His works have been included in exhibitions such as Path, Oude Kerk, Amsterdam (2022); Antonio Obá: Fables, X Museum, Beijing (2022); Carolina Maria de Jesus, um Brasil para os brasileiros, IMS Paulista, São Paulo (2021); Enciclopédia Negra, Pinacoteca do Estado de São Paulo, São Paulo (2021); TUYMANS – CAHN – OBA, Bourse de Commerce – Pinault Collection, Paris (2021); Possédé·e·s, MO.CO, Montpellier (2020); 360 Panorama da Arte Brasileira, MAM, São Paulo (2019); Histórias Afro-Atlânticas, MASP / Tomie Ohtake, São Paulo (2018); Arte Democracia Utopia - quem não luta tá morto, MAR, Rio de Janeiro (2018); Pele de Dentro, Mendes Wood DM, New York (2018); Pipa Prize 2017, Museu de Arte Moderna, Rio de Janeiro (2017); entre, Casa da América Latina, Brasília (2016); My body is a cage, Galeria Luciana Caravello, Rio de Janeiro (2016); ONDEANDAAONDA, Museu Nacional da República, Brasília (2015); OCUPAÇÃO, Elefante Centro Cultural, Brasília (2014).

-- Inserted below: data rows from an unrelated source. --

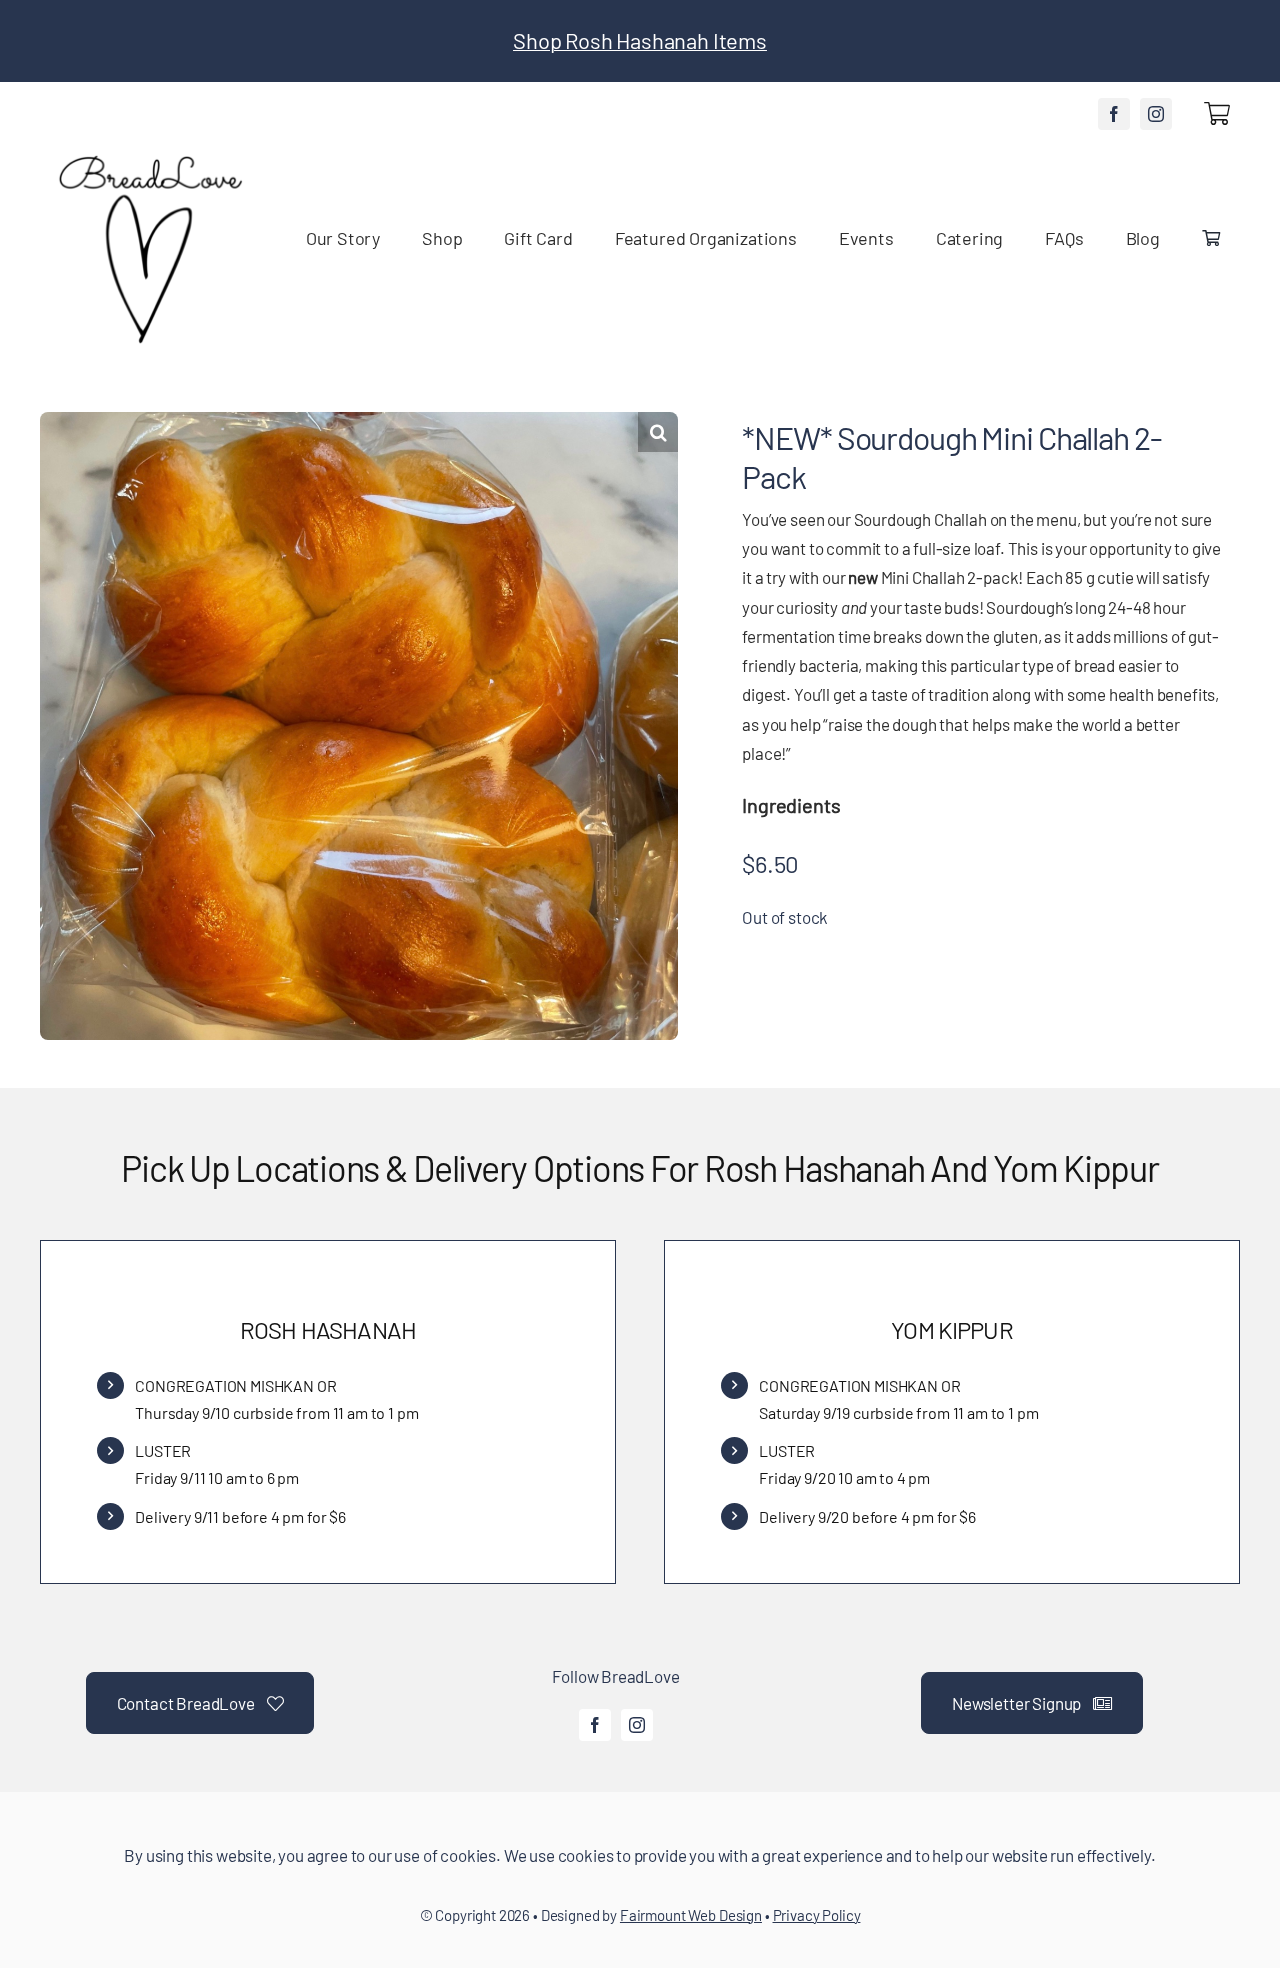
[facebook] (1114, 114)
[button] (658, 432)
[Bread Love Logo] (149, 158)
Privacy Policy (817, 1915)
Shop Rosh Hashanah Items (640, 40)
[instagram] (1156, 114)
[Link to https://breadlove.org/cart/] (1217, 113)
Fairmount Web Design (691, 1915)
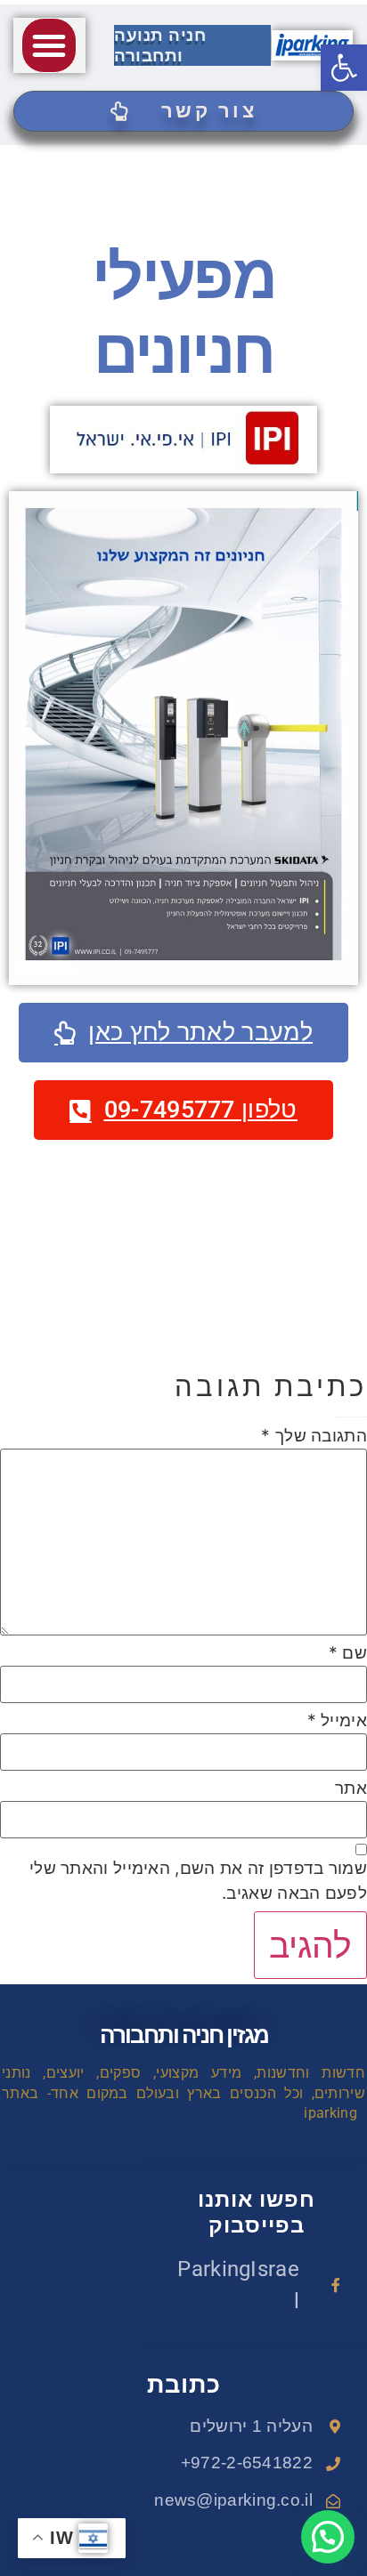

His work resides in the collections of the Pinault Collection, France; ICA Miami, United States; Pérez Art Museum, United States; X Museum, China; Marciano Foundation, United States; Samdani Art Foundation, Bangladesh; Museu de Arte Moderna de São Paulo, Brazil; Museu de Arte Moderna do Rio de Janeiro, Brazil; and Pinacoteca do Estado de São Paulo, Brazil; among others.